Она поднялась из-за стола, и воришка в ужасе вытянулся во фрунт – директриса была крупной, гренадёрской стати женщиной. Внушала уважение.
– Ну-с, больной… Вы фильм «Родня» смотрели? Ну, можете не говорить, я и так вижу, что смотрели. Уж больно интеллигентно себя ведёте, тихо. Если б не воровали – можно было б сказать – «по-джентльменски». Так вот… Там, в «Родне», эпизод один есть, помните? Когда Мордюкова зятя своего учила. Как даст ему в лоб! Он с ног-то и долой. Лоботомия! Правда, зятю Мордюковой не помогло…
Мужчинка начал уменьшаться в росте, по сторонам заозирался, пытался пятиться. Но Мухина подпёрла его основательно, и за ворот опять прихватила.
– Ну так-то кино… – Райпо приблизилась к почти скульптурной группе, прищурила левый глаз, будто прицеливаясь. – А в жизни… В жизни всё проще. Да, решено! Уж извините, произведу, как есть произведу сейчас вам лоботомию. Может, дурь-то и выскочит. Ну, как минимум, ко мне в гастроном точно больше не явитесь.
Зимнякова внушительно помолчала и вдруг громко и требовательно приказала:
– Ну-ка, зажмурь глаза!
Мужчинка рефлекторно зажмурился, и тут-то Райпо неожиданно сильно и резко маханула своей не по-женски внушительной рукой. Бамс! Удар нижней, мягкой части ладони пришёлся воришке точно по лбу. Его обладателя вальнуло на Мухину, и та вместе с ним, в обнимку, вывалилась в коридор, упав спиной на руки тихо сгрудившимся там сотрудникам гастронома.
Зимнякова длинно выдохнула холодную пузырчатую ярость прямо перед собой и мысленно поблагодарила: «Спасибо, Господи! Не дал мне лопнуть от злости».
– Банку… Персики ему отдайте. Оплатил. И пусть катится. А вы все запомните этого джентльмена. Ещё раз явится – сразу вызывайте милицию!
Мухина довела клептомана до выхода из гастронома и слегка наподдала ему коленом под тощий зад – катись! Зло на воришку у неё прошло – своё получил, да и грех обижаться на убогого. Клептоман… Слово-то какое. Больной, видишь ли. А они со своей Райпо – здоровые, что ли? Да по сравнению с банкой персиков…
Она вздохнула. «Всё. Завтра обязательно скажу Райпо. Сколько можно тянуть?»
Рубль 3
Век XXI, десятые
Что наша жизнь? Спираль!
…Ещё раз явится – сразу вызывайте милицию!
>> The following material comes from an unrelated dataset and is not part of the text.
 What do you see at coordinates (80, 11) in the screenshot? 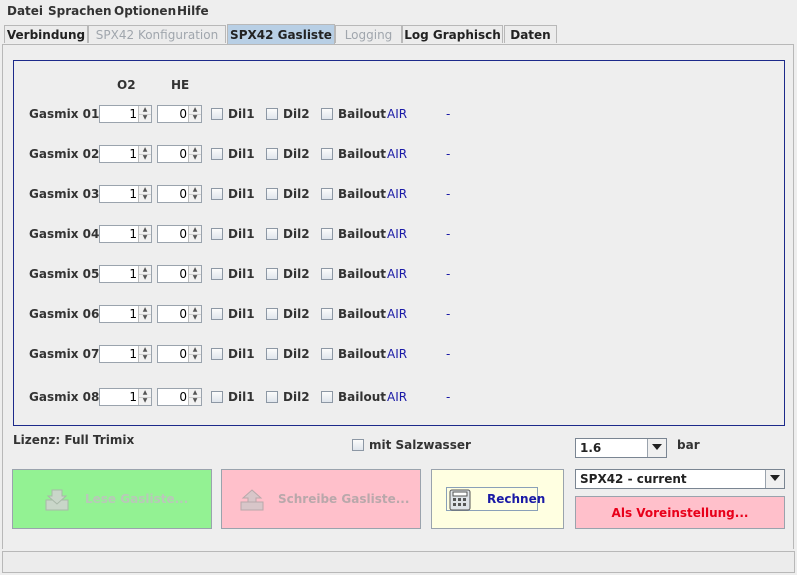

3 руб. 10 коп. Двадцать шесть звёздочек…
А время бежало, бежало с тех пор,
Счёт теряя годам…
(Из песни Давида Тухманова «По волне
моей памяти» на слова Николаса Гильена
в переводе И.Тыняновой)
Я откинулся на спинку кресла, потом резко встал и, сцепив пальцы рук на затылке, прошёлся по кабинету. Затем, не заметив, как вновь очутился в кресле, принялся рассеянно, будто что-то ища, перебирать машинописные листы. Слегка потемневшие, они были не совсем того цвета, которым принято обозначать лежалую бумагу – нет, они отнюдь не пожелтели. Мелованная бумага советского производства – её называли тогда писчая – именно потемнела, приобретя благородный оттенок цвета слоновой кости. Вот это вылежался мой роман! Помнится, среди советских писателей, в славную семью которых я, было дело, так стремился влиться, бытовало такое мнение: вещь должна вылежаться. Ну, моя вещь, судя по прочитанному, вылежалась отменно! Двадцать шесть лет! 26! XXVI! Ш – двадцать шестая буква современного русского алфавита. Ша! – выражаясь по-русски. Всё! Долежалась. В смысле – отлежалась. Вылежалась, то есть. Определённо. Коньяк двадцать шесть звёздочек.